Fischamündung: Neun Personen aus Booten gerettet. Ein 40-Jähriger und acht Kinder im Alter zwischen acht und zehn Jahren hatten auf einem Ausflug zwei Paddel verloren und konnten nicht mehr manövrieren. Sie wurden von der Feuerwehr an Land gebracht, der Mann wird wegen Gefährdung der körperlichen Sicherheit angezeigt.

Von Josef Rittler. Erstellt am 21. Juli 2021 (10:57)

Beamte der Polizeiinspektion Regelsbrunn wurden am Montagnachmittag telefonisch verständigt, dass auf der Fischa, im Nahbereich der Einmündung in die Donau, drei Schlauchboote treiben würden.  Ein Großaufgebot von Polizei und Feuerwehr machte sich auf die Suche nach den Booten.  Gegen 16.15 Uhr konnten laut Polizei die drei Schlauchboote durch die Feuerwehr Fischamend gesichtet werden. 

"Eine Ausflugsgruppe, bestehend aus einem Erwachsenen und acht Kindern, hatte die Gefahren der hochwasserführenden Fischa missachtet und war mit drei aneinander gehängten Schlauchbooten in Notlage geraten", berichtet Einsatzleiter Thomas Tölgyes von der Feuerwehr Fischamend, die gemeinsam mit Kameraden anderer Wehren den Mann und die Kinder wohlbehalten an Land brachte und die Boote sicherstellte . "Zum Glück wurde bei diesem unverantwortlichen Unterfangen niemand verletzt", so Tölgyes.

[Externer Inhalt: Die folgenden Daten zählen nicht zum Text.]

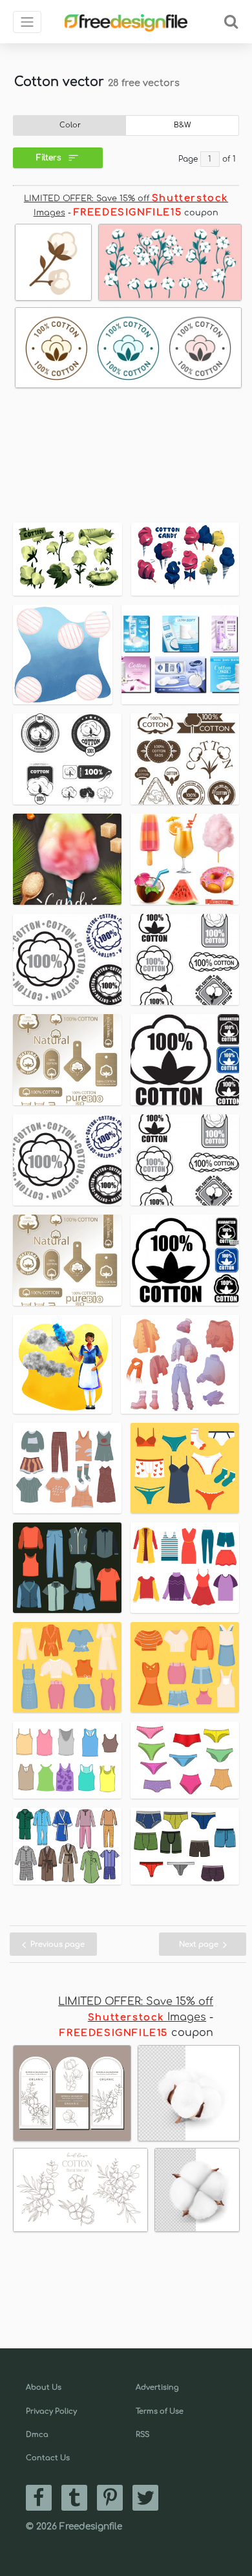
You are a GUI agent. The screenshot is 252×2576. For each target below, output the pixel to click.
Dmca (37, 2434)
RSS (142, 2434)
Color (70, 125)
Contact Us (48, 2458)
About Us (43, 2387)
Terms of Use (160, 2411)
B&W (182, 125)
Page (188, 159)
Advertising (157, 2387)
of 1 (229, 159)
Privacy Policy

Im vorderen und hinteren Boot hatten sich jeweils vier Kinder, alle im Alter zwischen 8 und 10 Jahren, aus Wien und Niederösterreich, befunden. Im mittleren saß ein 40-Jähriger aus Wien, der laut Polizei als Aufsichtsperson fungiert hätte. Die drei Boote waren miteinander mit Seilen verbunden. Beim Treiben auf der Fischa seien zwei Paddel verloren gegangen, wodurch die Gruppe manövrierunfähig geworden sei. Bei dem Vorfall wurde keine Person verletzt. Der 40-Jährige wird bei der Staatsanwaltschaft Korneuburg wegen Gefährdung der körperlichen Sicherheit angezeigt.

Für die Suche war ein Großaufgebot an Einsatzkräften alarmiert worden:  sechs Feuerwehren mit drei Booten und rund 50 Mann (Fischamend, Haslau/Donau, Wildungsmauer, Orth/Donau, Mannsdorf und Probstdorf), das Rote Kreuz Bruck/Leitha und Schwechat, die Polizei mit mehreren Streifen und dem Hubschrauber "Libelle FLIR " und die Wasserpolizei mit einem Boot und zwei Streifen.